Testing the VR demos on Progress Telerik’s booth

On the Progress Telerik VR booth we have prepared three sample demos, showing them with Oculus Go and Oculus Rift devices. The first demo is a virtual conference room that can be joined by several people, where they can discuss a sales dashboard data visualization. The second demo is a twitter graph application which visualizes twitter communication in a way that has no readable alternatives in 2D. These two applications may be seen in more details and downloaded for free from our web site. The third one is a healthcare application allowing remote collaboration between a doctor and a patient in a virtual medical room. This application helps the doctor to analyze the data from patients medical test and explain the results and the needed surgery procedures with a descriptive and immersive 3D visualization of a sample human body.

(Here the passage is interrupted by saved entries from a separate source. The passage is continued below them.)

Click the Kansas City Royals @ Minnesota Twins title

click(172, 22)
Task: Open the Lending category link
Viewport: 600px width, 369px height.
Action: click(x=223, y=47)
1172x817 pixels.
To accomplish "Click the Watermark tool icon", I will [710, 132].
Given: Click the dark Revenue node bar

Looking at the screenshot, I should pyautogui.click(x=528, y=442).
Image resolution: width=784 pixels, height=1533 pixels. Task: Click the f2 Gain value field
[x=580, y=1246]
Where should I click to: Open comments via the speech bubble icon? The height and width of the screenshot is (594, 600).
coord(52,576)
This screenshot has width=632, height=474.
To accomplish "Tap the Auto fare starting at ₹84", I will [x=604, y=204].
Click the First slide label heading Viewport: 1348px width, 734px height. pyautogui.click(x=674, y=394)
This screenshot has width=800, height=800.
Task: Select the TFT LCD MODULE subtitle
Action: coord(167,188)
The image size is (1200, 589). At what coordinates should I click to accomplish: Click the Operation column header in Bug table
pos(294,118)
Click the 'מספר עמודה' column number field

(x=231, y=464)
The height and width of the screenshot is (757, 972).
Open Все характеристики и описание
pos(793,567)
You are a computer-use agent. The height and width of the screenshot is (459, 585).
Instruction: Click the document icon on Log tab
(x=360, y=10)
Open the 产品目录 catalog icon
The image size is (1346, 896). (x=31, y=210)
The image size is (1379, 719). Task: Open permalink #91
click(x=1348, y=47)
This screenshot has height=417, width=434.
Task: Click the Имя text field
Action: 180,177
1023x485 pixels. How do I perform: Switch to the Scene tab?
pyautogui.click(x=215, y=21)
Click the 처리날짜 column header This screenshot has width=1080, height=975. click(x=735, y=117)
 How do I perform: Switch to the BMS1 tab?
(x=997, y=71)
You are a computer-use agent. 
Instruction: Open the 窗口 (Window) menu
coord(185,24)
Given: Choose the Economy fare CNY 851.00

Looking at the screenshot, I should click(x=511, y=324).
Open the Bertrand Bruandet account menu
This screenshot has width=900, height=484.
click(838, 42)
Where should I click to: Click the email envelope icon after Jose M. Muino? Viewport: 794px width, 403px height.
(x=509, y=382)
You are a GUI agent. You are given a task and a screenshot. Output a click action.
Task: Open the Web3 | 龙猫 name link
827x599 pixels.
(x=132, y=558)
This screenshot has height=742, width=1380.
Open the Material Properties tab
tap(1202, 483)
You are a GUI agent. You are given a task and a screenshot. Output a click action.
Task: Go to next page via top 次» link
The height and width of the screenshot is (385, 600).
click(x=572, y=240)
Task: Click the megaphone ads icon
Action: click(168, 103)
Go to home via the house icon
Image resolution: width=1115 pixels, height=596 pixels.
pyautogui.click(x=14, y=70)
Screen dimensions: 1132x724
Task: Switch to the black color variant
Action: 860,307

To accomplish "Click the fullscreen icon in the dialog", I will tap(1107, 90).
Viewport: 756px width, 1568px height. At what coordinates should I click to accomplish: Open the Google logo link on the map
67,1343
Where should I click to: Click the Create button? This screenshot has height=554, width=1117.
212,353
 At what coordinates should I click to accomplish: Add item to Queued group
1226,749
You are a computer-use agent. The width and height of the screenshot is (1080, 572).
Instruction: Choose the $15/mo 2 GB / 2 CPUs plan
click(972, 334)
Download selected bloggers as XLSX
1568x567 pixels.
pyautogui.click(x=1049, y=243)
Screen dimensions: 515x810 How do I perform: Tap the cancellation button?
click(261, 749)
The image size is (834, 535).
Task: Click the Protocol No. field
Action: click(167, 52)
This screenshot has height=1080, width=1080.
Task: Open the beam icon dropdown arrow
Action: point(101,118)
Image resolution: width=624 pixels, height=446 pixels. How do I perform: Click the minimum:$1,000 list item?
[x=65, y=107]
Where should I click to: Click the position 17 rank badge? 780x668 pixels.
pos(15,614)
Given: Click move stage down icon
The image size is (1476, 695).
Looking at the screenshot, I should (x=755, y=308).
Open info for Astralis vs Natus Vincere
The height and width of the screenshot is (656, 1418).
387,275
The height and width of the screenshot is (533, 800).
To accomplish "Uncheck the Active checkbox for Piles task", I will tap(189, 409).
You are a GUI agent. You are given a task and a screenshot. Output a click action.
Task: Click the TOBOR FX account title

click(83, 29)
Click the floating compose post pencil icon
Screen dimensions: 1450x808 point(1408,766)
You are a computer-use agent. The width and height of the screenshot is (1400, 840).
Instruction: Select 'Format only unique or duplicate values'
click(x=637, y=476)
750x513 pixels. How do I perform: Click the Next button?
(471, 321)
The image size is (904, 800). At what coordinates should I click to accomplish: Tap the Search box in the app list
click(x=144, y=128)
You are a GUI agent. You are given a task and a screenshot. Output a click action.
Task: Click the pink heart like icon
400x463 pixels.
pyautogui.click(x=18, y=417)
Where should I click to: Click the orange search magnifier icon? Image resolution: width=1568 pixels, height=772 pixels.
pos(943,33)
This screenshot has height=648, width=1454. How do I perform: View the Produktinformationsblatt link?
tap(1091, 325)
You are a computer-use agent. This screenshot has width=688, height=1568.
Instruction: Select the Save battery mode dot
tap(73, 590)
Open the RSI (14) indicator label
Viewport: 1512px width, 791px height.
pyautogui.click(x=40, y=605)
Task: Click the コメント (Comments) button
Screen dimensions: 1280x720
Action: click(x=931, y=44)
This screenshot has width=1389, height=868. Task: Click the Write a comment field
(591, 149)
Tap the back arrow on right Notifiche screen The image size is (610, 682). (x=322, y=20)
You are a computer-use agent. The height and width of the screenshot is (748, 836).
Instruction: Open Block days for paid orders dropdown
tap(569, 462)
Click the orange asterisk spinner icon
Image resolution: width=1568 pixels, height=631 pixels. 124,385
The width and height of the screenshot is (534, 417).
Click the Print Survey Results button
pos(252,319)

Screenshots from our VR demos

As expected, there was excitement for the technology and our demos from the people that visited the booth. The ones who were skeptic about the technology were rather an exception. It was exciting to see people who showed real interest in our project and were happy to take our contacts to be able to reach out after the conference.

CTO Keynote live demo

Deyan as a doctor and Georgi as a patient on the CTO Keynote’s stage

About a month before the conference we realized that the CTO Keynote will be focused on AR/VR applications in healthcare, so we suggested to create a demo that can be shown on the big stage. Using the knowledge and reusable components from our existing applications, our team managed to fit the short time span and build a healthcare application that shows how collaboration between a doctor and a patient can be achieved in VR. And voilà — one of the most exciting moments from ProgressNEXT for me may be seen in the photo above! I and Georgi appeared on the stage in front of the whole audience of this conference, taking the roles of a doctor and a patient. In my opinion, this presence on stage, even for a few minutes, was the best exposure of our work that managed to reach the maximal amount of attendees, who are now aware of the existence of Progress Telerik’s VR labs project.

VR DataViz session

Georgi presenting our Sales Dashboard demo at the end of the session

Our separate VR session was based on a presentation titled “From 2D to Stereoscopic 3D Data Visualization in Virtual Reality”. We had the chance to present for about 45 minutes our VR DataViz explorations explaining the following points:

  • What is DataViz in general and why it is important for businesses?
  • How Stereoscopic display works, how it differs from the standard 2D display visualization and how it is similar to the way we see the actual world around us?
  • Why 3D DataViz is better than the 2D alternative when talking about real 3D visualizations on a stereoscopic display?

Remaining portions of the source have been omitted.